Welt im Umbruch

Die Welt ist im Umbruch. Der Blick in die Leitmedien und die sozialen Netzwerke zeigt, wie Chaos, Ungewissheit, Komplexität und Verwirrung zunehmen, und mit ihnen die Sehnsucht nach einfachen Antworten. Neben Populisten und Verschwörungstheoretikern haben Weltuntergangspropheten und Wendezeitverkünder Hochkonjunktur. Aber seit 2012 weiß doch ehrlich gesagt niemand mehr, was er wirklich von ihnen halten soll, oder?

Ein neues Zeitalter?

Manche sehnen den großen Crash herbei, durch den die überholten Systeme endlich in den wohlverdienten Ruhestand katapultiert würden, ohne sich wirklich Gedanken darüber zu machen, wie es danach weitergehen soll. Andere scheinen still auszuharren, hoffend und betend, dass sie selbst vorher das Zeitliche segnen. Gerne wird hier auf die Jugend, die nächste Generation verwiesen, die das dann alles auszubaden hat – oder die es schon irgendwie richten wird.

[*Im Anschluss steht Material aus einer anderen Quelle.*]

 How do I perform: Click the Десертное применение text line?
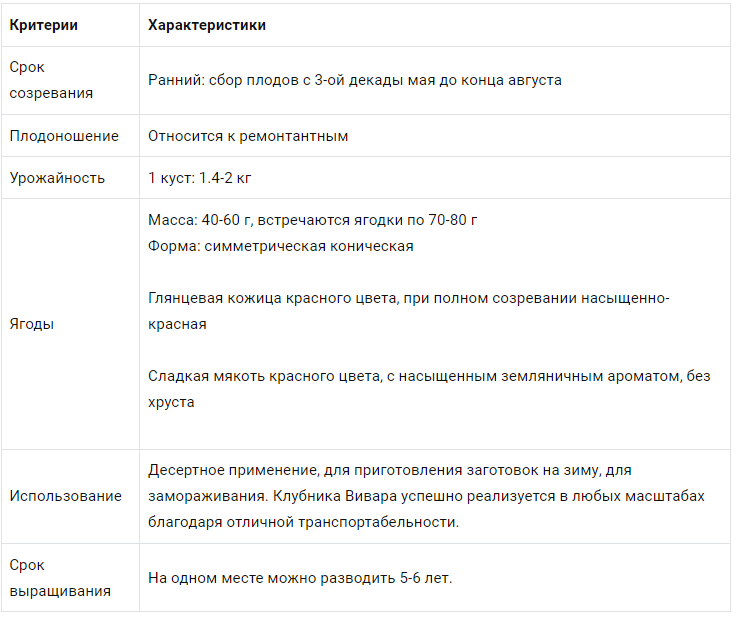tap(390, 470)
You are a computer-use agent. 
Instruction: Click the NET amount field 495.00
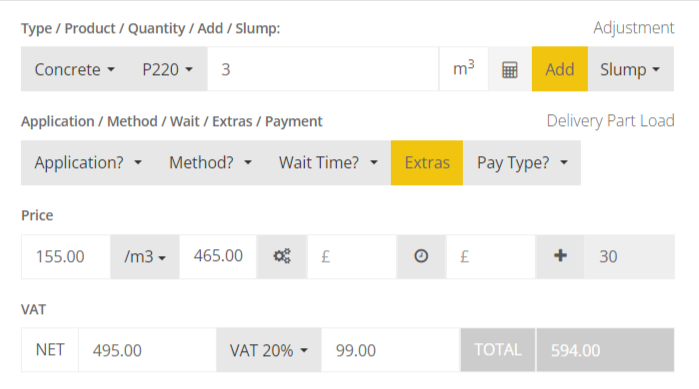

Doch neben diesem schwarzen Bild, das ich soeben gezeichnet habe, gibt es noch eine andere Perspektive, eine andere Geschichte sozusagen. Es ist dies die Geschichte des „Großen Wandels“. Geprägt hat diesen Begriff die Tiefenökologin Joanna Macy. Von Wendezeitpropheten grenzt sie sich angenehm ab, da sie den Anbruch eines neuen Zeitalters nicht als etwas Gegebenes betrachtet. Vielmehr sagt sie, dass es an uns liegt, ob die Epoche, in der wir leben, als die Zeit des Großen Wandels in die Geschichte eingehen wird oder nicht. Wir entscheiden, ob wir die globale Apokalypse oder das Aufblühen einer neuen Zivilisation erleben wollen. Der Große Wandel ist eine Möglichkeit, keine vorgegebene Zwangsläufigkeit.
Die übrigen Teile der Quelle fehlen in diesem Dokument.